In der Sendung Stern TV setzt ein sogenannter Experte
dem Gülle-Fass die Krone auf.
„Die Ukraine ist eine Nation, ein Land, das uns
beeindruckt in diesen Tagen, was fleißig ist, was wissbegierig ist, was neugierig ist, das unsere Werte teilt.
Deswegen ist verständlich, dass die Willkommenskultur
bei uns hier in Deutschland, aber auch in Polen und Ungarn, eine ganz andere ist als bei früheren Flüchtlings-Krisen.“ Denn – so die bayrische Integrationsbeauftragte – „den ukrainischen Flüchtlingen muss nicht erklärt werden, dass auf dem Zimmerboden nicht gekocht werden darf.“
An einem polnisch-ukrainischen Grenzübergang kategorisiert das europäische Grenzregime die Menschen in zwei Gruppen. Alle weißen ukrainischen Staatsbürger*innen dürfen ohne große Nachfragen passieren, Schwarze Menschen oder People of Color werden aufgehalten.

■ **Deine Aufgaben**:
**a.** Erkläre in ein bis drei Sätzen, womit das Zitat im Auszug begründet, dass die Willkommenskultur heute eine ganz andere ist als bei früheren Flüchtlingskrisen.
**b.** Schreib aus dem Auszug den Teil ab, der bei „In der Sendung“ anfängt und bei „unsere Werte teilt.“ aufhört.
Die Datensätze sind eigenständiges Material und haben mit dem Auszug nichts zu tun.

■ **Die Datensätze**:
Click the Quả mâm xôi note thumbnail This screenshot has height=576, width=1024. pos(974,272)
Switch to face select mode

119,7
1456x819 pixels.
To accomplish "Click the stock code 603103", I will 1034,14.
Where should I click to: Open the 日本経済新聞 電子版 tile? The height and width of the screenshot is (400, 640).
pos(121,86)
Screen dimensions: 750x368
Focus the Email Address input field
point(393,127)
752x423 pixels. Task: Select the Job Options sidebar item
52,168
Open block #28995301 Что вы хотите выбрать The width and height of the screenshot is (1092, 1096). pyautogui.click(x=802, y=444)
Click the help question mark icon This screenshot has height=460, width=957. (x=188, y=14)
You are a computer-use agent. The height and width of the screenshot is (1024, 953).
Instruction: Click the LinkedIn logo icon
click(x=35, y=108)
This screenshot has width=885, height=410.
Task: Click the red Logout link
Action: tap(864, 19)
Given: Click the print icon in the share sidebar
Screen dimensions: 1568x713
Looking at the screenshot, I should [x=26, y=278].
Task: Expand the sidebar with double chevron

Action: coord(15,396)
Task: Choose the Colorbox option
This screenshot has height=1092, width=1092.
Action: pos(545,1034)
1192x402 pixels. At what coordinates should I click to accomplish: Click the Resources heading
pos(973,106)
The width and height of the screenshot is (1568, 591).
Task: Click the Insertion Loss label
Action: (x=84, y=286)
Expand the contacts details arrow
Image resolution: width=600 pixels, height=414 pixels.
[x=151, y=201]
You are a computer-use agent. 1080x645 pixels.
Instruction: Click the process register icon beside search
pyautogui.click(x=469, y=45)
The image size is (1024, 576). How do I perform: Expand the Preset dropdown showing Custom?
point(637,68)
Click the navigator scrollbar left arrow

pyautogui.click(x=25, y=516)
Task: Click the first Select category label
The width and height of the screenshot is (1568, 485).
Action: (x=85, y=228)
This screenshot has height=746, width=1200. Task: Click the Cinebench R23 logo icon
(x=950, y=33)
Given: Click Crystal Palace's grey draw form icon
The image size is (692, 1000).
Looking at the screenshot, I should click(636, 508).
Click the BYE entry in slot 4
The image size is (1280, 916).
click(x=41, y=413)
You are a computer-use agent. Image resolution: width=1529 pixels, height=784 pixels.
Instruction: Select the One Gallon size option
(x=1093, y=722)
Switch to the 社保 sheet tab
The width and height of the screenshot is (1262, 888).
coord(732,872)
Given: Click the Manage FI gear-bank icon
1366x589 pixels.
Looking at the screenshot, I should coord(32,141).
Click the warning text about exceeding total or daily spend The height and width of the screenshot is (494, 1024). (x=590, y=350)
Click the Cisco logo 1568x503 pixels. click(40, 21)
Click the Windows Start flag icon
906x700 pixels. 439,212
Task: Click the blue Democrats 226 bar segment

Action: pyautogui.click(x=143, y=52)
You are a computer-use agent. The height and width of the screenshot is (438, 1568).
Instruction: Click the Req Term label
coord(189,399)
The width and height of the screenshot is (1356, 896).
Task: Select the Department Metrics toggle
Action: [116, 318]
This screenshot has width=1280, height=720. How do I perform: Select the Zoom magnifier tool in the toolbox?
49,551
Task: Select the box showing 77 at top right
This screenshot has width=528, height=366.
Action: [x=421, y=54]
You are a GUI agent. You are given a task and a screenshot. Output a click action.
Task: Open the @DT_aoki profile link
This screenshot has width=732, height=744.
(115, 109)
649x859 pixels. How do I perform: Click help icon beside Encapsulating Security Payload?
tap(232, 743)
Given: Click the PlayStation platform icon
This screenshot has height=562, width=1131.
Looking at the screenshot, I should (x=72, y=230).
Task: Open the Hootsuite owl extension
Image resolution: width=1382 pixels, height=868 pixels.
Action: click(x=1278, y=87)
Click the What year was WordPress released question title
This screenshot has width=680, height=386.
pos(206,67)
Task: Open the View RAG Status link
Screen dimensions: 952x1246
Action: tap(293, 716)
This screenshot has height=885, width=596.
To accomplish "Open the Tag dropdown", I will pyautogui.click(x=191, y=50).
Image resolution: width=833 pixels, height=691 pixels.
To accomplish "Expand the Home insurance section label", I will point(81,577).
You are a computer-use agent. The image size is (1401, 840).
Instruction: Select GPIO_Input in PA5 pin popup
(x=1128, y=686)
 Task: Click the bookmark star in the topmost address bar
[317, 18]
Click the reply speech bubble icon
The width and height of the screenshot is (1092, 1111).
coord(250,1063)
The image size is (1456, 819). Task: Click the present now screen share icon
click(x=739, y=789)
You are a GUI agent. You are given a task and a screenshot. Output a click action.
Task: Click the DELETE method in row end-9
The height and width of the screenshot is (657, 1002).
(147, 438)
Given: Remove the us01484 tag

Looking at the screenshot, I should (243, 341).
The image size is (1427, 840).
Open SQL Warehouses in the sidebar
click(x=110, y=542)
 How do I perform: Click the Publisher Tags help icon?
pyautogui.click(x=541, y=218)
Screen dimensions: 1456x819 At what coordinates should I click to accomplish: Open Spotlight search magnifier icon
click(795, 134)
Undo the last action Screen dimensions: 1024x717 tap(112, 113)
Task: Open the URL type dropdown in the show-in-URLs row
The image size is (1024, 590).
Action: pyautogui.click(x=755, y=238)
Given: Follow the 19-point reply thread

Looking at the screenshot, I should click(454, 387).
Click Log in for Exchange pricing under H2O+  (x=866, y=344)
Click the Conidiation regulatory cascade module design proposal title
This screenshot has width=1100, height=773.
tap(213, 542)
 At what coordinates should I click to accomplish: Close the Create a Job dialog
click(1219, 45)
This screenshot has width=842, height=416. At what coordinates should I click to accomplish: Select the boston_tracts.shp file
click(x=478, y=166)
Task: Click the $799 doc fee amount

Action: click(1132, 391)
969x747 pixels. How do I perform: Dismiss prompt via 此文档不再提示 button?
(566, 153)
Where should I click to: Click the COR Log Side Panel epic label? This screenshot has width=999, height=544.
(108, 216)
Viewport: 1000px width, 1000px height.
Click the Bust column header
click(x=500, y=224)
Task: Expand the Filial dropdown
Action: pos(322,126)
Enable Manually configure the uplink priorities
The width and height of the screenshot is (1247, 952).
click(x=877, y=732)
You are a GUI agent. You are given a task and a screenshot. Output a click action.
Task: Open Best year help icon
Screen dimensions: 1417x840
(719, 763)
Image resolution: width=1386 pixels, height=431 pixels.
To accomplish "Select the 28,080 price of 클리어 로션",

■ **Lösungen je Aufgabe**:
**a.** Die Ukraine sei eine Nation, die in diesen Tagen beeindrucke, fleißig, wissbegierig und neugierig sei und „unsere Werte“ teile. Außerdem müsse man ukrainischen Flüchtlingen laut der bayrischen Integrationsbeauftragten nicht erklären, dass auf dem Zimmerboden nicht gekocht werden darf.

**b.**
In der Sendung Stern TV setzt ein sogenannter Experte
dem Gülle-Fass die Krone auf.
„Die Ukraine ist eine Nation, ein Land, das uns
beeindruckt in diesen Tagen, was fleißig ist, was wissbegierig ist, was neugierig ist, das unsere Werte teilt.